While the Stahl films in the Anthology series are fairly similar in tone and style, the Sirk films vary quite a bit in their approach: perhaps because of Sirk's evolution, perhaps also because of the different demands of the troublesome adaptations, whose overt melodrama is the least of the problems they pose. The aesthetic payload of Obsession is the considerable beauty of its art direction: as the love story blossoms, Sirk lingers first in a darkened, flower-strewn Vienna hotel room lit by sunsets, and then in the shadowy spaces of a New Mexico clinic with melancholy desert vistas. The directness of the film’s visual and emotional appeal, and the note of tranquility that sounds beneath the turbulence of the plot, are nowhere to be found in Imitation, where plastic beauty is inseparable from a persistent exaggeration of effect.

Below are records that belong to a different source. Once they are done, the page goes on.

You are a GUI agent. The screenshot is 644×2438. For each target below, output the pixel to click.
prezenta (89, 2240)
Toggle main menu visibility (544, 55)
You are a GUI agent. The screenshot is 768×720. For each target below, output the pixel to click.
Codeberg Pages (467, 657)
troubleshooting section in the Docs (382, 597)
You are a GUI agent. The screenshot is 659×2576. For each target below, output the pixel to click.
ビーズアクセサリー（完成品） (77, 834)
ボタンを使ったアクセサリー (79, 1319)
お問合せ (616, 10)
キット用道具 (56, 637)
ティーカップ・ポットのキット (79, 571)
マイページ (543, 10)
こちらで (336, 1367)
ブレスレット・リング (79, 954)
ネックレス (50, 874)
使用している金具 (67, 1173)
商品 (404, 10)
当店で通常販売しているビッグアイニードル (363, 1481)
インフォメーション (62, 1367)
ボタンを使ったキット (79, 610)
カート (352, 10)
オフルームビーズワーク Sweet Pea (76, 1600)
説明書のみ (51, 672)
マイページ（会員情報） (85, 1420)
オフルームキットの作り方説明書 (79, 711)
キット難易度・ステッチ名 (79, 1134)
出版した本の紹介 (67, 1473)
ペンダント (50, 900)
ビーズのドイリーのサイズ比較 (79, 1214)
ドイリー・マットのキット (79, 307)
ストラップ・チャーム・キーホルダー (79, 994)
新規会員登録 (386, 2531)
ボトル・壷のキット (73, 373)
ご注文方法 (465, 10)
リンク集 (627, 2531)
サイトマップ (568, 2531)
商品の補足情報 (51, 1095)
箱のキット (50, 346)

The pathos of Sirk's last film goes hand in hand with a corrosive attitude, and these qualities would not blend so well if they were not both writ large by means of brisk pacing and demonstrative performances. There is an interesting scene midway through the film where Lana Turner, reunited with John Gavin after many years, invites him to join her theater friends to wait for opening-night reviews. The romantic emotion between the two is broadly expressed; but, before Gavin has a chance to answer, there is a cut to Robert Alda announcing the group's departure in a theatrical manner, after which Turner joins Alda in the frame and leads the exit. The second shot effectively undercuts the romance of the first and adds to the film's criticism of Turner's theatrical ambition. All the two shots have in common is rhythm and expressive boldness; yet this is enough to give the scene a feeling of consistency despite its weird internal dissonance. (On the large scale of story structure, the same observation applies to the film's strategy of balancing the discredited Turner story line with the more sympathetic passions of Juanita Moore and Kohner.)
If, in my opinion, Stahl came off better than Sirk in the Anthology series, it's partly because Stahl's solemn detachment gives him needed distance from dubious material. Despite his reputation as a subversive director, Sirk essentially commits himself to the emotions that his authors and producers are trying to project - a much trickier game.